Best fit: growing private-label brands that need direct sourcing, clear MOQ and activewear-specific development support.
Buyer note: verify certificate scope, actual factory ownership, English communication, QC process and export license before paying for samples.
Comparison table
| Manufacturer type | Best for | What to verify |
|---|---|---|
| Large global manufacturing group | Enterprise programs and mature replenishment | Program access, facility scope, category fit |
| Textile-led performance supplier | Premium fabric and knit innovation | How material development connects to garment QC |
| Private-label activewear specialist | Low-MOQ validation through full OEM/ODM scale | MOQ route, certificate scope, AQL process, export docs |
| Regional specialist factory | Focused categories and direct sourcing | Real factory ownership and repeatable QC |
FAQ
Is OEKO-TEX enough to choose an activewear manufacturer?
No. OEKO-TEX is a textile safety signal. You still need to verify MOQ, sample process, pattern skill, logo durability, AQL inspection and export documentation.
Should a small private-label brand start with a large manufacturer?
Not always. Large groups can be strong partners for mature volume, but smaller brands often need direct communication, lower MOQ and faster sampling from a category-focused factory.

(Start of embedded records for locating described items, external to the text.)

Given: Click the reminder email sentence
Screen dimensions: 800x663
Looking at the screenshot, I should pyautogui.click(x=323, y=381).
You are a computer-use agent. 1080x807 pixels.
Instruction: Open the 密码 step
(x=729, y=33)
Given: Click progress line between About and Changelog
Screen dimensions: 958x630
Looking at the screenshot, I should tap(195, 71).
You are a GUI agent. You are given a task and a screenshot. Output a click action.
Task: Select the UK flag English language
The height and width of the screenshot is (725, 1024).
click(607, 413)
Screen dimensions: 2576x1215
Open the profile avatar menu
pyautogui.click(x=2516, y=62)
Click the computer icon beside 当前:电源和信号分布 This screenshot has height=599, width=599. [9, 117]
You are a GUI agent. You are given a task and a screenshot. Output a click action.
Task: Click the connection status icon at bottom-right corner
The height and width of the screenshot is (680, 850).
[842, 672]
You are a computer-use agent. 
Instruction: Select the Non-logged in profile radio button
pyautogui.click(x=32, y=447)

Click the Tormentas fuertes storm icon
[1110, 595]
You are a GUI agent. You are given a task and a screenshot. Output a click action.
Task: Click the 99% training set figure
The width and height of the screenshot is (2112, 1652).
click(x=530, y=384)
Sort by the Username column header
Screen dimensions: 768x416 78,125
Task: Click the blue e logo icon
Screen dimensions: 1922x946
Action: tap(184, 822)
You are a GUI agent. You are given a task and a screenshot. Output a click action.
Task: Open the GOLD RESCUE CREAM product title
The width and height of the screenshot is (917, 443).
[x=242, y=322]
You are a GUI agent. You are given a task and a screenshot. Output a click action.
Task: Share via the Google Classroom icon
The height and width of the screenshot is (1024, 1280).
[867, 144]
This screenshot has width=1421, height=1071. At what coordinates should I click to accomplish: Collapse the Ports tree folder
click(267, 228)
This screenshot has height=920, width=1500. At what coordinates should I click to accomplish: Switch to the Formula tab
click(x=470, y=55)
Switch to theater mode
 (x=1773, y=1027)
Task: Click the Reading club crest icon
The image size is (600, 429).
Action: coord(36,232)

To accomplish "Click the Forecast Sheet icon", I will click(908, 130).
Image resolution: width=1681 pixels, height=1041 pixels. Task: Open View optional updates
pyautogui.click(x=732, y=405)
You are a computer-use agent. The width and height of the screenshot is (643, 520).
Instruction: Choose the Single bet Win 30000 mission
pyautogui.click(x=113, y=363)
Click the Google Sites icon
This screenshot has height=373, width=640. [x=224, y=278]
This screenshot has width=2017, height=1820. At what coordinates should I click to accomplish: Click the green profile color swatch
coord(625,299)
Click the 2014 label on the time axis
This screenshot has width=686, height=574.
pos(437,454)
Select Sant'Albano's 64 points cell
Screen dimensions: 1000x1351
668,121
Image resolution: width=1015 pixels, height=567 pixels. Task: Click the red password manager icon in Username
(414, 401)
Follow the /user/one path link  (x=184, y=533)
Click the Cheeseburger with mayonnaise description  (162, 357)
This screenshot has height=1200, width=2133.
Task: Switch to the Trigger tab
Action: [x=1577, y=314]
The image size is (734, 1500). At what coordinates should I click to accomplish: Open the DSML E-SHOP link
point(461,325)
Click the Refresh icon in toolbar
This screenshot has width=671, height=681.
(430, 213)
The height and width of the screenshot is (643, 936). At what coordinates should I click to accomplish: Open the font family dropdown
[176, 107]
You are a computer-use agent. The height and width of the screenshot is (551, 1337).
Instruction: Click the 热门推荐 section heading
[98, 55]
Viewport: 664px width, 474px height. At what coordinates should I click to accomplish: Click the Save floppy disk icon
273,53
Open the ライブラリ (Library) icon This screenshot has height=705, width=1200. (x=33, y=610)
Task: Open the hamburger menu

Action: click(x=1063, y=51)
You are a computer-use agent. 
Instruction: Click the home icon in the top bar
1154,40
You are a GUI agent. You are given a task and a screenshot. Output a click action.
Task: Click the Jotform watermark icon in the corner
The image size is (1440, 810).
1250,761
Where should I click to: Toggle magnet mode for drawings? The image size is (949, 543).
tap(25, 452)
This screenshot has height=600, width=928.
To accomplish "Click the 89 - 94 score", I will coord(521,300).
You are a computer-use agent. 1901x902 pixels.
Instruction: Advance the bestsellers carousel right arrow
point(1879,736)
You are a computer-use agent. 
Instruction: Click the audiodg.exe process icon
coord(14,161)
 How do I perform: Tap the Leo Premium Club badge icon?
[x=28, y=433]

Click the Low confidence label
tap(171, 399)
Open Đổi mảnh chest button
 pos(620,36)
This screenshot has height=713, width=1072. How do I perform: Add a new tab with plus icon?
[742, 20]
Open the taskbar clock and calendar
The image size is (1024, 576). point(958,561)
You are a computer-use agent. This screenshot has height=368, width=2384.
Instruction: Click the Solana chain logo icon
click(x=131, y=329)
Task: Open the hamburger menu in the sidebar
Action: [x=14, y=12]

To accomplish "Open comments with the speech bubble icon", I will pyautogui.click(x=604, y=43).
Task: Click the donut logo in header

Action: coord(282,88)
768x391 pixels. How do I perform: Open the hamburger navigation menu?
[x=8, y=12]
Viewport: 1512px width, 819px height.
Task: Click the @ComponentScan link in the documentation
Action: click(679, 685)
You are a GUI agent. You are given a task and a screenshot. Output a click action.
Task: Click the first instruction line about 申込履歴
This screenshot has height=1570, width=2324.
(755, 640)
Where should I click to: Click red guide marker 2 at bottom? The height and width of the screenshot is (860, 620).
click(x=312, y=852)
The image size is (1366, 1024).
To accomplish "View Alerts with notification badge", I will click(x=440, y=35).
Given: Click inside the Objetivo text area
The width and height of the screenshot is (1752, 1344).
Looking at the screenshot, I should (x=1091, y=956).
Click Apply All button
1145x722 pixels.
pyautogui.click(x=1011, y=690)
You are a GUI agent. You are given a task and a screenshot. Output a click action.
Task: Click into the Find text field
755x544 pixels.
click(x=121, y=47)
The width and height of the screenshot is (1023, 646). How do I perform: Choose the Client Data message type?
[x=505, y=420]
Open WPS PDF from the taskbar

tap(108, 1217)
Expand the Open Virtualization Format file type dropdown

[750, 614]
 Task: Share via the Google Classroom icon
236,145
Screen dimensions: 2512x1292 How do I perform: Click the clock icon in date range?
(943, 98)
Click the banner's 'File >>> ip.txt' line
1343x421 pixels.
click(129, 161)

What should I ask before sampling?
Ask for certificate scope, fabric options, MOQ by route, sample timeline, QC standard, packaging options and whether the supplier owns or directly controls the factory doing the work.
Conclusion
The strongest OEKO-TEX sourcing decision is not a list of badges. It is a match between certified textile inputs, the right manufacturing model and the buyer’s real stage. For a private-label activewear brand, the best partner is usually the one that can explain the path from fabric safety to fit, sampling, bulk QC and export paperwork without hiding behind vague claims.